● **Required action**
In the passage on eco-phenomenology, on what date was the Fourth National Climate Assessment released to the public?

● **Document text**

-=-=-=-=-

Part I
Eco-phenomenological issues
Transcending the metaphysics of presence
1 Introducing eco-phenomenology
Methods, problems, and proposed solutions
Prologue: the need for eco-phenomenology
We introduce what might serve as an epigraph for our study by turning to Rainer Maria Rilke, who in his Letters to a Young Poet offers the following profound – and, shall we say, “eco-phenomenological” – advice, urging him to “draw near to Nature. Then try, like some first human being, to say what you see and experience and love and lose.”1 The main and persistent challenge that eco-phenomenology faces is that humans on a global level should and, beyond, need – hence the sense of exigency – to demonstrate a new or renewed attitude toward the natural world (Nature) in order to arrest its looming destruction, to which, in many ways, we are heedlessly contributing. This is a “fact” grounded in scientific validation and corroboration as is evident in the most recent climate report released to the public on November 25, 2018, which is titled the Fourth National Climate Assessment and contains two volumes, with Volume I assessing the physical science underlying the study and Volume II focusing on the impacts and risks for the US. The conclusions are devastating and forecast a bleak future for not only the country, but also the world, the planet, if serious collective action is not taken immediately: “Global warming is transforming where and how we live and presents growing challenges to human health and quality of life, the economy, and the natural systems that support us.”2 It is the case, as the report authors warn, that in order to “avoid substantial damages to the U.S. economy, environment, and human health and well-being over the coming decades,” humans must aggressively act now in an ecumenical, purposeful, and informed manner. However, although this report emerged from the Trump administration, the president himself stated flatly that he does not believe it, this because he dogmatically clings to an anti-scientific worldview and is a radical climate change/global warming denier. Here, although this lack of belief is frightening and flies in the face of logic and even common sense, it is the notion of “belief” that is of great interest to us in our pursuit of ecophenomenological solutions to the types of issues contained in this important scientific document.

-=-=-=-=-

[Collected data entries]
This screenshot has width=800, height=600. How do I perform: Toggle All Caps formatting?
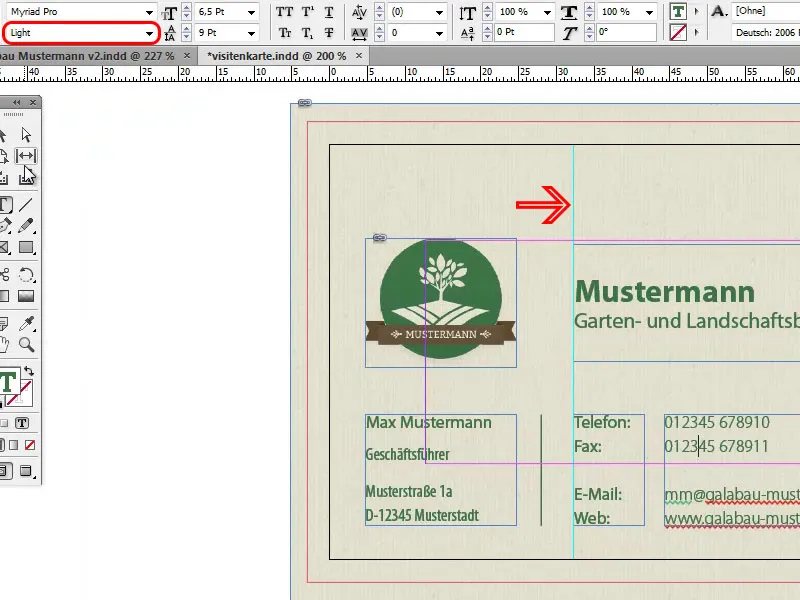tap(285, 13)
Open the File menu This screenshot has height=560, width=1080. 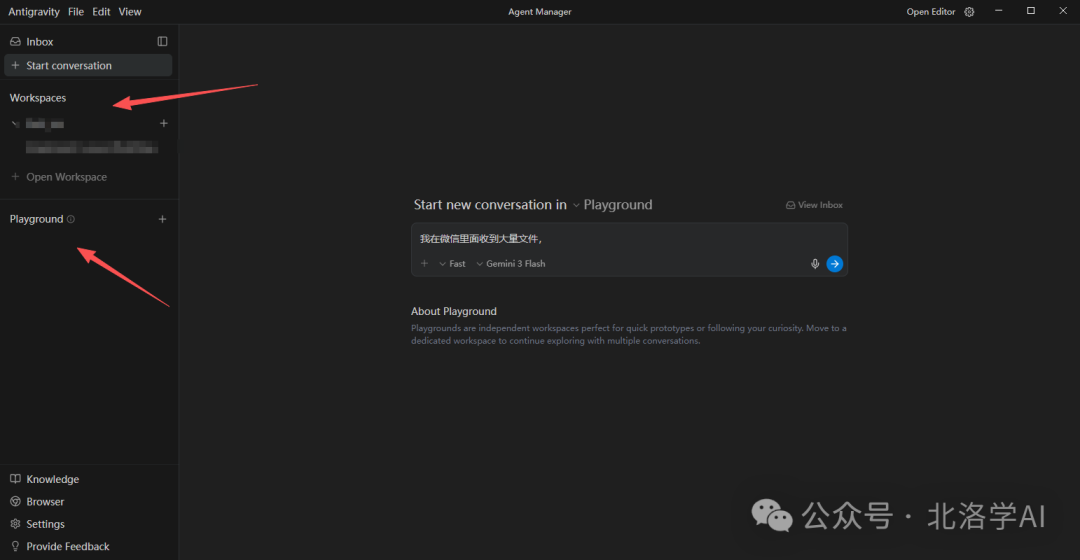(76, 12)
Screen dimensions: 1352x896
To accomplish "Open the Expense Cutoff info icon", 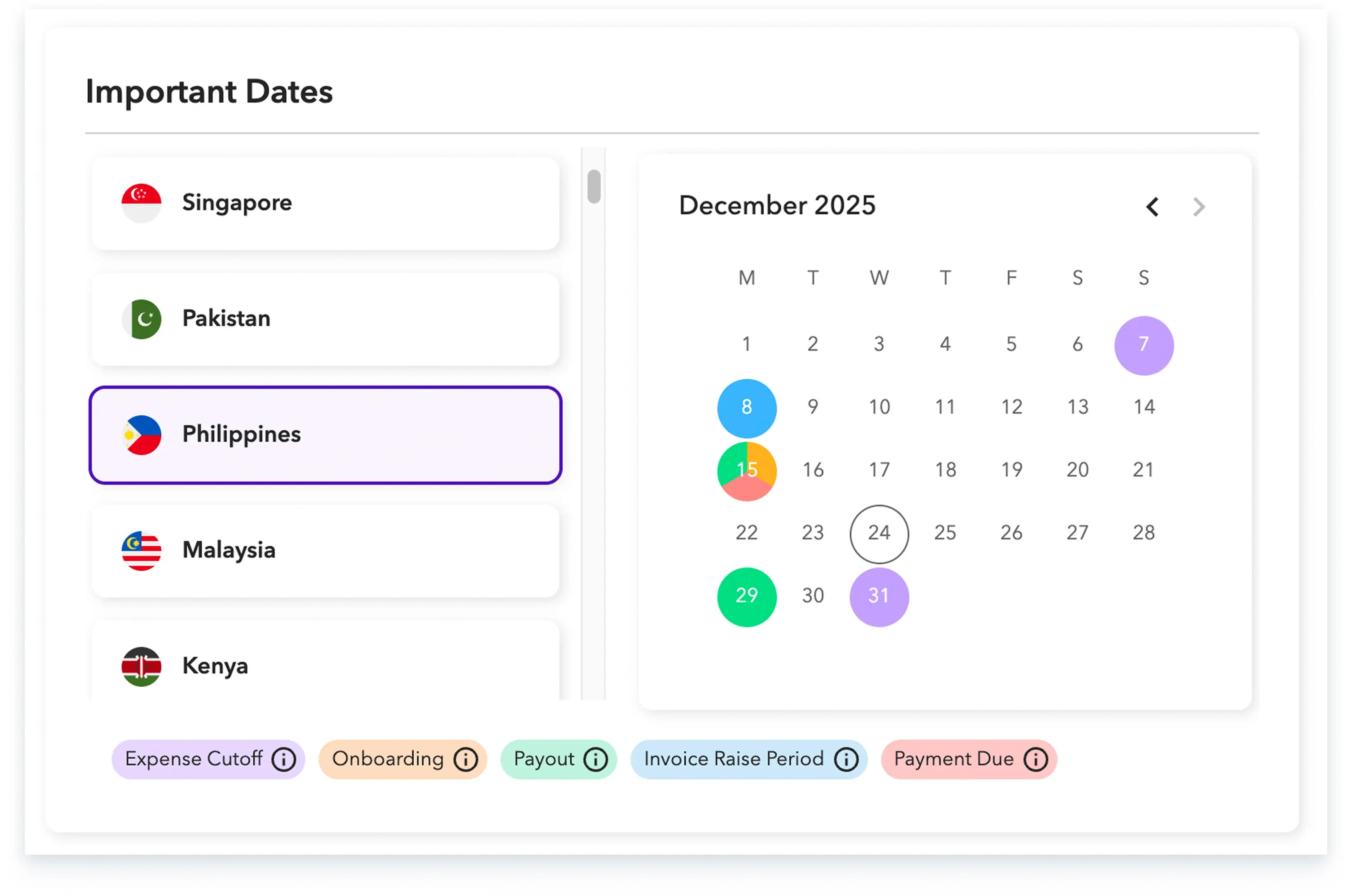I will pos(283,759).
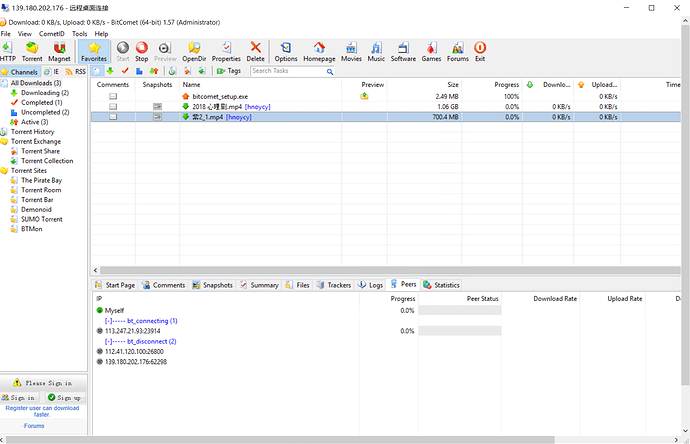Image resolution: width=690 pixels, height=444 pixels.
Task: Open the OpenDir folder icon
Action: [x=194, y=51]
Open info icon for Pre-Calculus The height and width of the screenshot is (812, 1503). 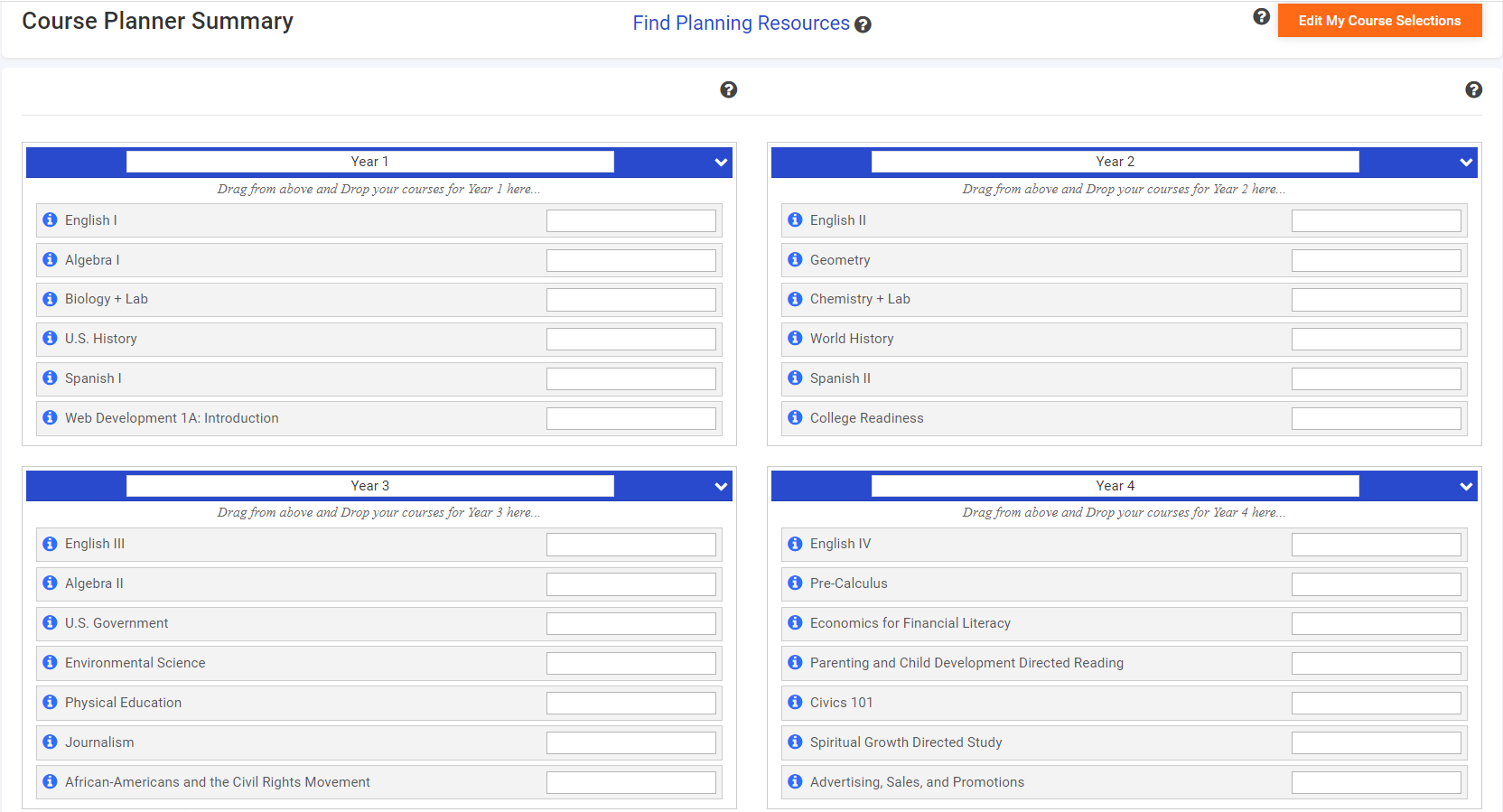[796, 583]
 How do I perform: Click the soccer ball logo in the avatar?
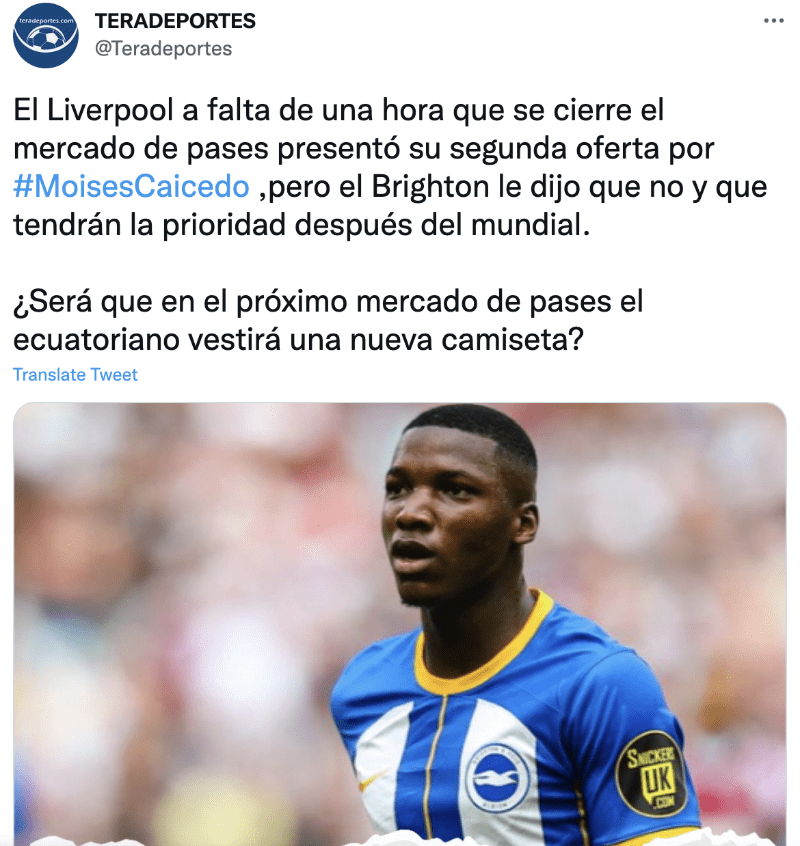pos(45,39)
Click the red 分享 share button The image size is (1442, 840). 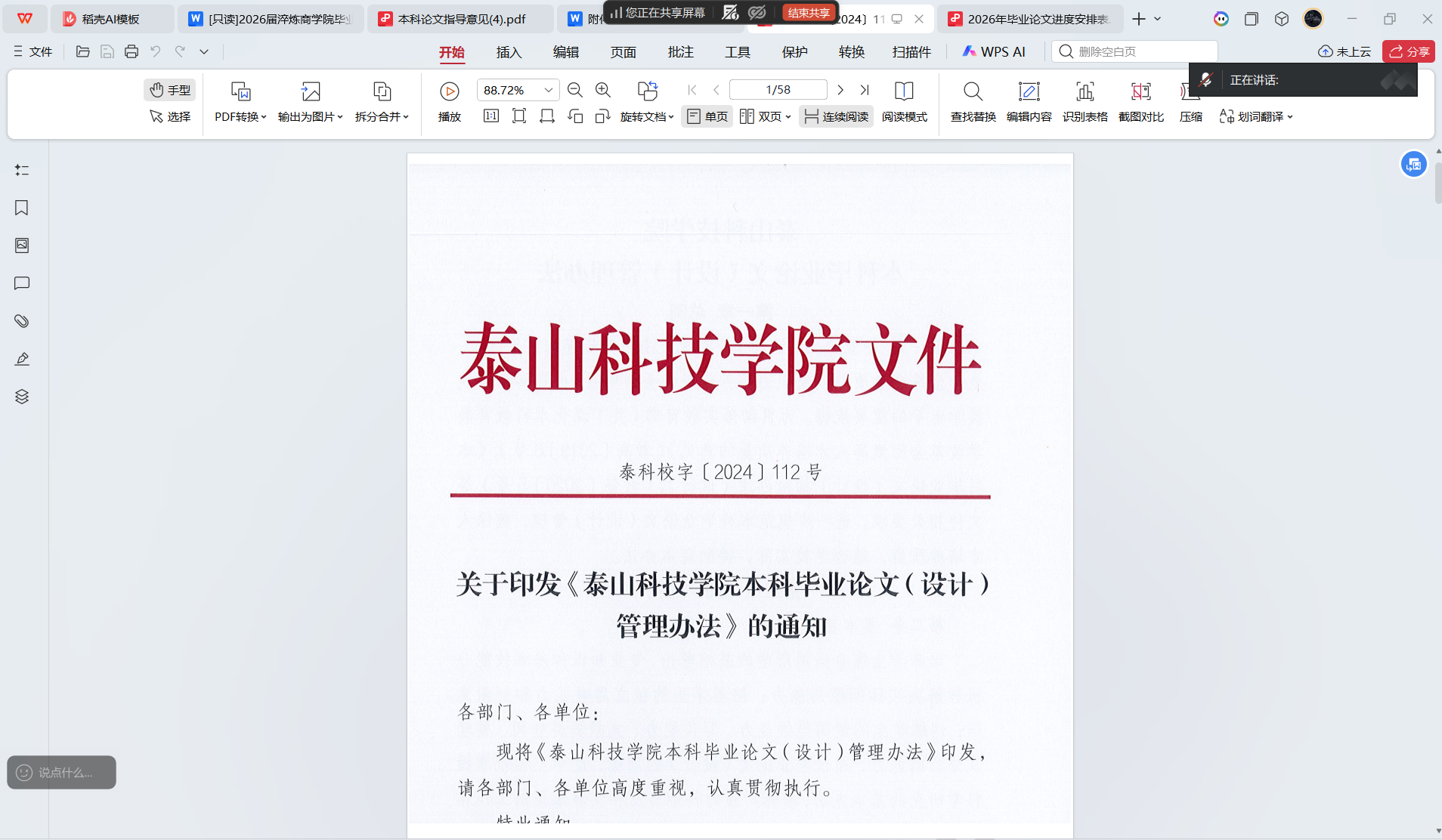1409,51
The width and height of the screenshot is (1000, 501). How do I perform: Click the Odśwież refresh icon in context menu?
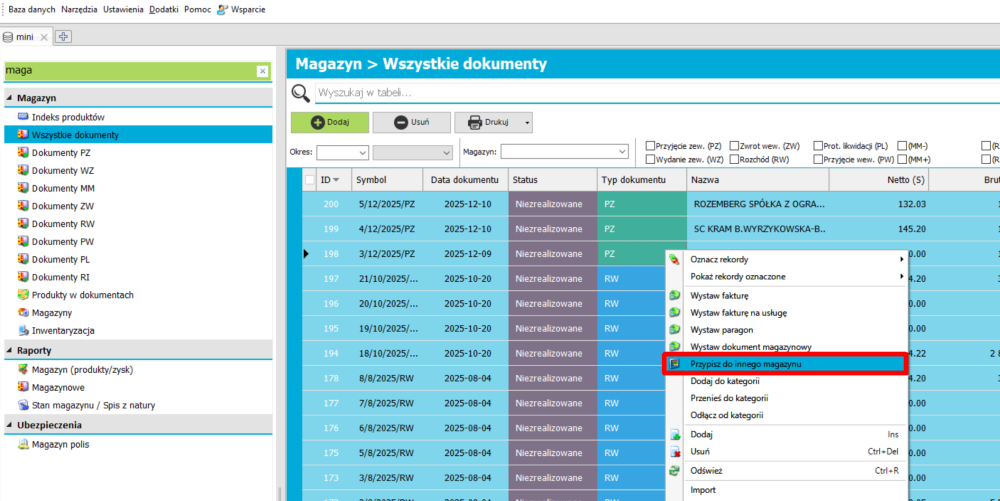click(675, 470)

-=-=-=-=-

● **Result below**
November 25, 2018